Sudan’s long history has been closely tied with Egypt’s on its Northern border. The British control of Sudan from 1899 – 1956 was motivated largely by its desire to safeguard its planned irrigation damn at Aswan by controlling the Nile, which flows North through Sudan and Egypt into the Mediterranean. For the Nile, down river is north, the opposite of all the big rivers I have known of. The British effectively ruled the largely Arabic, Muslim North and the Black African Animist/Christian South separately. When Sudan became independent from Egypt and the UK on January 1, 1956, it was the largest country in Africa geographically but with a modest population of only 42 million.
A civil war between Northern and Southern Sudan broke out the year before independence and lasted for 17 years.
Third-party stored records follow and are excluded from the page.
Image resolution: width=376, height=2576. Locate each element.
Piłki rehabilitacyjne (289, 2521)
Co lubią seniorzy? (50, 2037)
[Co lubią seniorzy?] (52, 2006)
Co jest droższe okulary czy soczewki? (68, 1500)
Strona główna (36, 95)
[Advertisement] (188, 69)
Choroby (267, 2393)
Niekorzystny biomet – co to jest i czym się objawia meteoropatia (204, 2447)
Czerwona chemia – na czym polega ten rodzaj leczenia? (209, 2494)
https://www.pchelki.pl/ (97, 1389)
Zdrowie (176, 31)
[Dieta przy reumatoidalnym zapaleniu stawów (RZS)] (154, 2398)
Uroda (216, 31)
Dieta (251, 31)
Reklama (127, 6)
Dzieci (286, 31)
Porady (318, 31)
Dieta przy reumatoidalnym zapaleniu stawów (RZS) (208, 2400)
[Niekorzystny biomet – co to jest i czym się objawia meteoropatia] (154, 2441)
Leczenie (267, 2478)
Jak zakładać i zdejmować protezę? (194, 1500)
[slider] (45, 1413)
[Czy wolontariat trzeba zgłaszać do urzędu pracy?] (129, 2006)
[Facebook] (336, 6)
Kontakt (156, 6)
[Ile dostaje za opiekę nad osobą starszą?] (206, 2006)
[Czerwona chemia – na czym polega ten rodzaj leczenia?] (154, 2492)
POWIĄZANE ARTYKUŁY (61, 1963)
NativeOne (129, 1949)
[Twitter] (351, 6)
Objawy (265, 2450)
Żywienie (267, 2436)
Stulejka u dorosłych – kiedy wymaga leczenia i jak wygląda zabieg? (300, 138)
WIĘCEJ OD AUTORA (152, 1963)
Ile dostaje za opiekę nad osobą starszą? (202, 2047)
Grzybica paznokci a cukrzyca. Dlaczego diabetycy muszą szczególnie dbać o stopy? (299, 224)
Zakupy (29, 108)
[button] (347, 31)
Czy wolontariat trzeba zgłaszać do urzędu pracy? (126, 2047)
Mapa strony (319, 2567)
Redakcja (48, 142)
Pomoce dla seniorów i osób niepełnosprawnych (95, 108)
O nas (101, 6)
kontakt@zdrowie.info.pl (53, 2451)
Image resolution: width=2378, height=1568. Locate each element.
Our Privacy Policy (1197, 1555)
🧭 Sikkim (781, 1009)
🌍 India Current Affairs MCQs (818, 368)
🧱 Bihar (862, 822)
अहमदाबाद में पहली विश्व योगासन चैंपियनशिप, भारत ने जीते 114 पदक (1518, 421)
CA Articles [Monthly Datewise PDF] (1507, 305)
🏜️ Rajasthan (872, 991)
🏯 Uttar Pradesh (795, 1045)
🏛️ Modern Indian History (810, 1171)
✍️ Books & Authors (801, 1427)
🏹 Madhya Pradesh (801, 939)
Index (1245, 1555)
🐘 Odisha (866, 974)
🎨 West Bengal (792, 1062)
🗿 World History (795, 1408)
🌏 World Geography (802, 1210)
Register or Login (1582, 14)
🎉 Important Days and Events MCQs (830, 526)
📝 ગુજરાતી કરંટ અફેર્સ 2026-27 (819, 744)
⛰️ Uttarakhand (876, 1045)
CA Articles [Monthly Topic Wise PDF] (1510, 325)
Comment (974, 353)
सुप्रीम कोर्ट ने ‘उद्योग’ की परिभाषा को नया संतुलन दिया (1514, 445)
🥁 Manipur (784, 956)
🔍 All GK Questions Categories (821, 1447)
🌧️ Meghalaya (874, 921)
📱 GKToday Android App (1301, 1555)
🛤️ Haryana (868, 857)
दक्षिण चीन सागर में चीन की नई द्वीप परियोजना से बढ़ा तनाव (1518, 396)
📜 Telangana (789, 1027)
The war resulted from Southern concerns over Northern domination and a variety of personal ambitions. Following a ten-year hiatus, war resumed when the North attempted to impose Islamic law on all of Sudan, contrary to the terms of the Addis Ababa Agreement of 1972 than ended the first civil war. This second civil war raged until a Comprehensive Peace Agreement (CPA) was signed in January 2005. The Sudan People’s Liberation Army (SPLA), which now rules Southern Sudan, was formed at the beginning of this second civil war. Omar al-Bashir of the National Congress Party (NCP) is President of Sudan, ruling from the capital of Khartoum in the North. The International Criminal Court in The Hague indicted al-Bashir for war crimes on March 4, 2009.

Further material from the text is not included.